■ **GIVEN ENTRIES**:
□ □ □ □
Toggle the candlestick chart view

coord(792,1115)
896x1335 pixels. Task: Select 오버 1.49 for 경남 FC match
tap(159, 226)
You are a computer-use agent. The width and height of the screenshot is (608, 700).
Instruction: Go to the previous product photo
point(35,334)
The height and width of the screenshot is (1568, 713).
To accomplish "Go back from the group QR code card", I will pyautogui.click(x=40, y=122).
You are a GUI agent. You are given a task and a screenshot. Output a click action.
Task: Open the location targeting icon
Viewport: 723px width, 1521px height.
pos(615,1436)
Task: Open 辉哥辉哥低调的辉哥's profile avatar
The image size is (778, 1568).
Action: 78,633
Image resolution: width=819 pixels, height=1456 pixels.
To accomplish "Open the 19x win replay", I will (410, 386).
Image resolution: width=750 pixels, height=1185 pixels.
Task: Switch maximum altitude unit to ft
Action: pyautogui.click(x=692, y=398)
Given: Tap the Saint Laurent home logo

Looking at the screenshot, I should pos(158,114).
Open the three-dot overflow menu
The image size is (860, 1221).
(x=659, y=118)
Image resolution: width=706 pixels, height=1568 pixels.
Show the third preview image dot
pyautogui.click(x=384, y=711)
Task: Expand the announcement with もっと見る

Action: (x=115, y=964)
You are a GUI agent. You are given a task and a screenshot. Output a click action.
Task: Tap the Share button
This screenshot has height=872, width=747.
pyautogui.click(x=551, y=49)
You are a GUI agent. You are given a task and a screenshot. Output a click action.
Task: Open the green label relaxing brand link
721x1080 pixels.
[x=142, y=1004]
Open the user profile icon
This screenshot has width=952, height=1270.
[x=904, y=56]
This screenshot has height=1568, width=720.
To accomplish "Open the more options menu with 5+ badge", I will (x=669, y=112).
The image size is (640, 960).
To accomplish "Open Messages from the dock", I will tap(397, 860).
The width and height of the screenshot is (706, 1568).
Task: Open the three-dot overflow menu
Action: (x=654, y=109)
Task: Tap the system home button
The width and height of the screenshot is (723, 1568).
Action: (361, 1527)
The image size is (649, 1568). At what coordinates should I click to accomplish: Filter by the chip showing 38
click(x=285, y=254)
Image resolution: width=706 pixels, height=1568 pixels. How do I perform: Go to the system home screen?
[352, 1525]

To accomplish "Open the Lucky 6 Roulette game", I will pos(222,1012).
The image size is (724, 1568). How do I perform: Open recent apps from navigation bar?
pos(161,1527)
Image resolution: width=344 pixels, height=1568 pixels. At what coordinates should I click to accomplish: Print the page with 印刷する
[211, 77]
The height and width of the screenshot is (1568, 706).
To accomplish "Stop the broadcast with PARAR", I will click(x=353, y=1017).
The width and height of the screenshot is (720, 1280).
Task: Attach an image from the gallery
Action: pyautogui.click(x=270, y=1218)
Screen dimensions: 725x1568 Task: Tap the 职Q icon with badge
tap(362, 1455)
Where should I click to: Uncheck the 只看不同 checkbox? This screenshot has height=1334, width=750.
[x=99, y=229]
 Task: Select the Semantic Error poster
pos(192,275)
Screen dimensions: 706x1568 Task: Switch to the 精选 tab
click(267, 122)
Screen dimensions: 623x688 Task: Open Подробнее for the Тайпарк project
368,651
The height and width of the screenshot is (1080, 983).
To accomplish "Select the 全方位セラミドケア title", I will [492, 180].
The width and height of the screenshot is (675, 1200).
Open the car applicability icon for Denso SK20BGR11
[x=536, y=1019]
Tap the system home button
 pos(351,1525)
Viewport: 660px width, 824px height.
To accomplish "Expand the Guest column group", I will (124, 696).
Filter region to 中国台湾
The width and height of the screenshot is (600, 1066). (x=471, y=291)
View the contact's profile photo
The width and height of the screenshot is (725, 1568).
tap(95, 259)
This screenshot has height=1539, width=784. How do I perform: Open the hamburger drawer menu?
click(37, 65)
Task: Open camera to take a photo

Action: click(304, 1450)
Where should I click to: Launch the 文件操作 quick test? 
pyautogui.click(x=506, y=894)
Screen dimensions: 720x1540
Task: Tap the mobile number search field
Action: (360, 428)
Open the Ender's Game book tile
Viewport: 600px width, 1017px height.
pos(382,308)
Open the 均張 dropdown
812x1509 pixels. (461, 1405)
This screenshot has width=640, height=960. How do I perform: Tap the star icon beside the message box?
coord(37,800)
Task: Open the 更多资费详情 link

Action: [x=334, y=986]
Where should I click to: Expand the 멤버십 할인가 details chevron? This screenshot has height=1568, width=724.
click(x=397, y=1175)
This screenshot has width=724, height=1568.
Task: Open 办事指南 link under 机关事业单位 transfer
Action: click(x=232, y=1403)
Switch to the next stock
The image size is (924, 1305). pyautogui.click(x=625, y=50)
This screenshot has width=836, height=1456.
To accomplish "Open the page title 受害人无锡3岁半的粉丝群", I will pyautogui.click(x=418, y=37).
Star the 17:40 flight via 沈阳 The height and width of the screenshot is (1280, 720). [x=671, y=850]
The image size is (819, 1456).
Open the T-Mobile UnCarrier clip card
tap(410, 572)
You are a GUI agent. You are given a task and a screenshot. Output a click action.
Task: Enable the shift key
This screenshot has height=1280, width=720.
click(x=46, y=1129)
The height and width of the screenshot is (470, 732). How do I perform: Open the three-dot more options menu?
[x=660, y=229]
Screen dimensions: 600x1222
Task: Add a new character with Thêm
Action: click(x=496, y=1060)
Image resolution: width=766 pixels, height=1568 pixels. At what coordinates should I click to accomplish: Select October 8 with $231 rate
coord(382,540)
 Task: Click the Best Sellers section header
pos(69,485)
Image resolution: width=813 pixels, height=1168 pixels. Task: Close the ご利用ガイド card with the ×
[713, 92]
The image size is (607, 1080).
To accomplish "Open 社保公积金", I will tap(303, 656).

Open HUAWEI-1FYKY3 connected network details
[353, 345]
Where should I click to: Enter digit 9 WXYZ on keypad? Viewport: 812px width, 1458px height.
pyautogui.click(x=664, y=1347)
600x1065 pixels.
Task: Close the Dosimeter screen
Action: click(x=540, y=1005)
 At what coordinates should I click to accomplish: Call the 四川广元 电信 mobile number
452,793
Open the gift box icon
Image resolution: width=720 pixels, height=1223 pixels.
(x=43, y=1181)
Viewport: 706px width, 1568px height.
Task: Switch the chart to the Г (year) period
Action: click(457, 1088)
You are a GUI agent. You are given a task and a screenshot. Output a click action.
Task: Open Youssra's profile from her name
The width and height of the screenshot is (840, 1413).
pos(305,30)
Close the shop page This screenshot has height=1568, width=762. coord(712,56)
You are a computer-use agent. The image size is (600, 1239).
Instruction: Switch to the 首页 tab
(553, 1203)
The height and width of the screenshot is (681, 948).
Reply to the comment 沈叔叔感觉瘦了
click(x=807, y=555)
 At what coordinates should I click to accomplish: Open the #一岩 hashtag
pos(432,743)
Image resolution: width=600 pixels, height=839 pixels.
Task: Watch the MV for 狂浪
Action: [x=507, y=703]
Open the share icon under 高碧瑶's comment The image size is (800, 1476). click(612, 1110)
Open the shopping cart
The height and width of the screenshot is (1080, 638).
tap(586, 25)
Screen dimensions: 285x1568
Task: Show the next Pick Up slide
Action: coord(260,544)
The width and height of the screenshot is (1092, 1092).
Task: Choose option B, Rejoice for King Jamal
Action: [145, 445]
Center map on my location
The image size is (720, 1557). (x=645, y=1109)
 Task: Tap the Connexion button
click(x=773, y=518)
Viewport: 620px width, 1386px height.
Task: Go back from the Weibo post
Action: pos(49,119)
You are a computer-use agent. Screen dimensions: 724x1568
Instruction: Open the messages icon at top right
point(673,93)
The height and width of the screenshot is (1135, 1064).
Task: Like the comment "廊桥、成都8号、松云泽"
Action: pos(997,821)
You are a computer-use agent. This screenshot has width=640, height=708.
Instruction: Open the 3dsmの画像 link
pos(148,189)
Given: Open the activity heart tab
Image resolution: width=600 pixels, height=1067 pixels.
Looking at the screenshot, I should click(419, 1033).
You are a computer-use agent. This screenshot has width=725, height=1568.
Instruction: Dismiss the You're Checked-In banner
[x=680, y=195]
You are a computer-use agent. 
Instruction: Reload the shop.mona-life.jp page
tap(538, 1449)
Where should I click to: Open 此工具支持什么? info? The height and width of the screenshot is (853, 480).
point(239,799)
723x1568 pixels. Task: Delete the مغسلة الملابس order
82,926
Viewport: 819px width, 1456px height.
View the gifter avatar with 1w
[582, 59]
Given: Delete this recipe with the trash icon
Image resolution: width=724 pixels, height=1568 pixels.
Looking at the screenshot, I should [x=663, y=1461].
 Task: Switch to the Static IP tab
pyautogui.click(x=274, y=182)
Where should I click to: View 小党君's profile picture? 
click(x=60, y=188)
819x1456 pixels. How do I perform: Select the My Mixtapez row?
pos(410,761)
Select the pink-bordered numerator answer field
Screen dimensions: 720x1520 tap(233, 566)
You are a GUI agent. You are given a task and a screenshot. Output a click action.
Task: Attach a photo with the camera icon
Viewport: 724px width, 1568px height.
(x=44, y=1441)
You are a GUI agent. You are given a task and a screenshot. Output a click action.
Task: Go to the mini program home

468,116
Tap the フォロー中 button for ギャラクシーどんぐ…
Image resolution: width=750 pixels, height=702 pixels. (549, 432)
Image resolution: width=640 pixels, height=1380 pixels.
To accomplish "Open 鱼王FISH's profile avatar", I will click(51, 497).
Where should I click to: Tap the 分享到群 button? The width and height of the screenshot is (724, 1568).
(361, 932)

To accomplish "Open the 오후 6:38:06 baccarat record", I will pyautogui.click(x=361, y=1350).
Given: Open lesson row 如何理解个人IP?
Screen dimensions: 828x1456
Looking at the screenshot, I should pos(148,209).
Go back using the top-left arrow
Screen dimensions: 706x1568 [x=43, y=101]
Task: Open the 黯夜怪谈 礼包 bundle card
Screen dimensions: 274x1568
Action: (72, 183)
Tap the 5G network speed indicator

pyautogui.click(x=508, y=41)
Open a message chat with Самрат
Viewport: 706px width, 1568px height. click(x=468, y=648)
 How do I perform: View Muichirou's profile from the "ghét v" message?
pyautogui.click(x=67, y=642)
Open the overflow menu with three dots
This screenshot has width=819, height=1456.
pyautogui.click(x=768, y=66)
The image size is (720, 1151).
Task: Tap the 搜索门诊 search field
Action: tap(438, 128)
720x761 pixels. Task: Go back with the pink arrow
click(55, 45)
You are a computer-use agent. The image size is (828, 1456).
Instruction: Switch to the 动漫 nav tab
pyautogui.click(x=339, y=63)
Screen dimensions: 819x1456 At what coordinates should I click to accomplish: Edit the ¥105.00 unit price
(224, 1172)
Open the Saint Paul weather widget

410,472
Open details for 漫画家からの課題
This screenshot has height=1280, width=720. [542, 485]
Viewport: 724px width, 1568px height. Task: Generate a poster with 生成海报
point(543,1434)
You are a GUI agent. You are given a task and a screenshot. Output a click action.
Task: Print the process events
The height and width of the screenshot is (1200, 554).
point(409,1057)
□ □ □ □
■ **WHAT THIS TASK INVOLVES**: Echo back the stretch of the listing from the line containing "Where should I click to: Expand" through the line containing "pos(69,485)", reproducing those lines exactly.

■ **EXERCISE ANSWER**:
Where should I click to: Expand the 멤버십 할인가 details chevron? This screenshot has height=1568, width=724.
click(x=397, y=1175)
This screenshot has width=724, height=1568.
Task: Open 办事指南 link under 机关事业单位 transfer
Action: click(x=232, y=1403)
Switch to the next stock
The image size is (924, 1305). pyautogui.click(x=625, y=50)
This screenshot has width=836, height=1456.
To accomplish "Open the page title 受害人无锡3岁半的粉丝群", I will pyautogui.click(x=418, y=37).
Star the 17:40 flight via 沈阳 The height and width of the screenshot is (1280, 720). [x=671, y=850]
The image size is (819, 1456).
Open the T-Mobile UnCarrier clip card
tap(410, 572)
You are a GUI agent. You are given a task and a screenshot. Output a click action.
Task: Enable the shift key
This screenshot has height=1280, width=720.
click(x=46, y=1129)
The height and width of the screenshot is (470, 732). How do I perform: Open the three-dot more options menu?
[x=660, y=229]
Screen dimensions: 600x1222
Task: Add a new character with Thêm
Action: click(x=496, y=1060)
Image resolution: width=766 pixels, height=1568 pixels. At what coordinates should I click to accomplish: Select October 8 with $231 rate
coord(382,540)
 Task: Click the Best Sellers section header
pos(69,485)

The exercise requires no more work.